What would that term apply to in my life? A meal? A vacation? A dream? Or . . . it’s the phrase that popped into my head when prompted with “your past.”

My past? The one I think of as ho-hum, a little bit boring, a zigzag of non-sequitur jobs, a lot of investment and not much payoff—that past?

“Wildly good” is not a caption I would write for the life in my wake. But here it is screaming in neon across my frontal lobe.

Really?

I require context. It’s how I learn; it’s how I assess meaning; it’s how I make decisions; it’s how I assign worth. Yet I peer into my past and see a lack of cohesion. I see events and circumstances in isolation. I see a bunch of pieces and no indication they fit in the same puzzle except for the fact they are strewn across the table of my life. I see an absence of significance.

But I failed to notice my hands were so full of personal, historical minutiae I’d lost—or never found—the narrative thread. In looking back I latched onto the hard, the disappointing, the not quite moments, the desert sojourns; and I let them overwhelm the good, the exciting, the successful, the fun, the light.
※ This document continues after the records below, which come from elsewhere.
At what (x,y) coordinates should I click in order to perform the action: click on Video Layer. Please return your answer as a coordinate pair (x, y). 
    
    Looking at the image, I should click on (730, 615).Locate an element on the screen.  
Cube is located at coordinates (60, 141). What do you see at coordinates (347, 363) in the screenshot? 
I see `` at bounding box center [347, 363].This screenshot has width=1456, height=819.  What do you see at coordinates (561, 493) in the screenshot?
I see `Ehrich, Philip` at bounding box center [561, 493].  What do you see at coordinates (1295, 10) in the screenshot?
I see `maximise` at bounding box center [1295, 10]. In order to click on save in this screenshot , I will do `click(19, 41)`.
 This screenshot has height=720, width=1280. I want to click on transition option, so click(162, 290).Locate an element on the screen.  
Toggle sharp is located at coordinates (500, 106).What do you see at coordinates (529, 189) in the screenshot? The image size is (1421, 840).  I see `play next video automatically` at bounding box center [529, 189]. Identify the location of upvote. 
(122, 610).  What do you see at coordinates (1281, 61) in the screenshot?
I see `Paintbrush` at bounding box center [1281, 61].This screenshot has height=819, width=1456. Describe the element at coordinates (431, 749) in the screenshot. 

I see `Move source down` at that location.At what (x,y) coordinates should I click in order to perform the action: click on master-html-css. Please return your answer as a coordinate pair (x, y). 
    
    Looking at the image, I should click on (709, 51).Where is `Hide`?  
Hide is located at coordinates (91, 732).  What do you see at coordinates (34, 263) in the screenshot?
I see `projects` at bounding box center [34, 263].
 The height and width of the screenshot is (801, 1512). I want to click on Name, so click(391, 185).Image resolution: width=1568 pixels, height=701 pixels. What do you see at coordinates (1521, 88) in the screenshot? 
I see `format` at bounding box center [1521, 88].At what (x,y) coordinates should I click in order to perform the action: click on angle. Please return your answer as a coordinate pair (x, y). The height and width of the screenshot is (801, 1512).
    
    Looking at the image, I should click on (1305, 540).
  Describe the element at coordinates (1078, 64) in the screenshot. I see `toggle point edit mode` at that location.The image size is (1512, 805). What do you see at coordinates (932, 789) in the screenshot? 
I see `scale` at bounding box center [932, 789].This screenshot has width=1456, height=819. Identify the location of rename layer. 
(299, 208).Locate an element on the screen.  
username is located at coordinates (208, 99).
As a pessimist optimistically calling myself a realist I wrote off the positive as nothing special.

My past does include pain and frustration and deviated dreams; but it also includes an amazing family, a support network both widespread and tightly woven, three degrees with no debt, zip lining in a rain forest, holding my newborn nieces and nephew, walking the land Jesus walked, deep friendships, skydiving, investing in people, freedom to explore multiple career paths, resources with which to be generous, a well-stamped passport . . . an experientially and relationally rich life.

Putting the pieces in context is key.

In fact, with a little prompting, I’m realizing my life—my past, my present and my future—is wildly good.